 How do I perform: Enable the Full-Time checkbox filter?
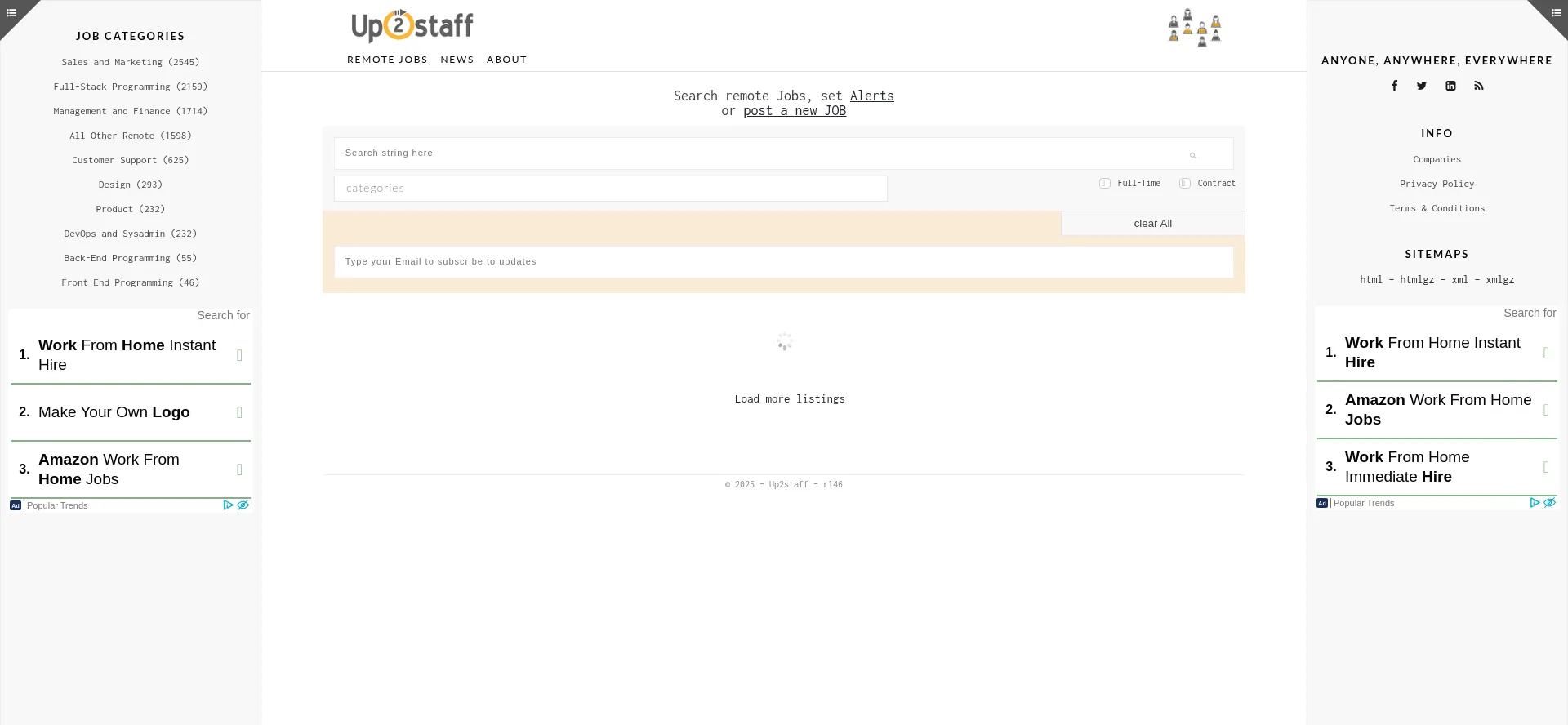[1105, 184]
--
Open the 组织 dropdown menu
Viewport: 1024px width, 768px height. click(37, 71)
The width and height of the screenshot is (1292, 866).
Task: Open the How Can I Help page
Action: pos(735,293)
---
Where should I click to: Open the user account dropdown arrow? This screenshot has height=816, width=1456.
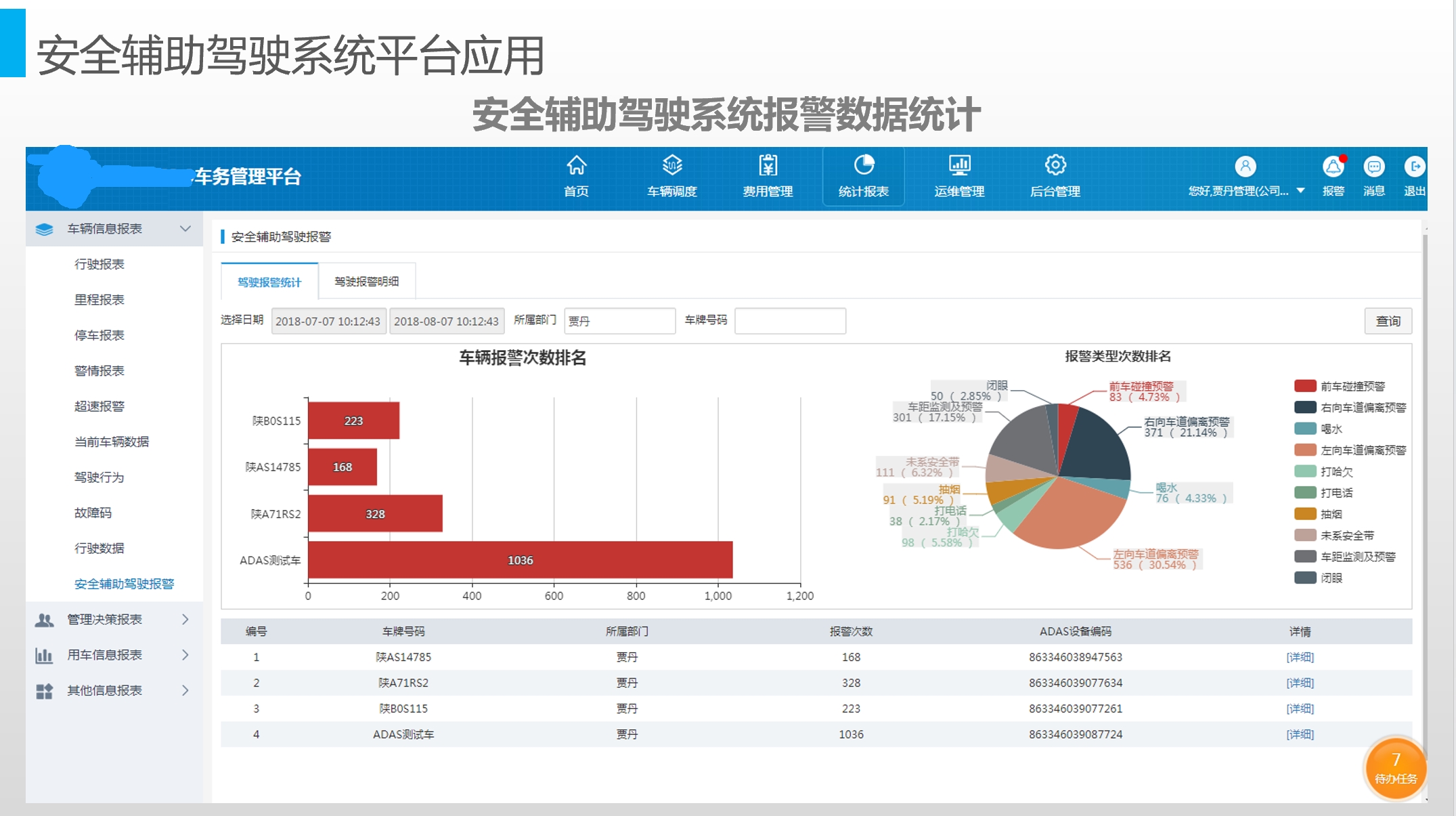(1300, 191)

:: JOB ::
Please transcribe the part of these lines that opens with the line containing "How do I perform: Enable" and closes with the line containing "[1105, 184]", leaving the pictures out of your answer.

:: ANSWER TO THIS TASK ::
 How do I perform: Enable the Full-Time checkbox filter?
[1105, 184]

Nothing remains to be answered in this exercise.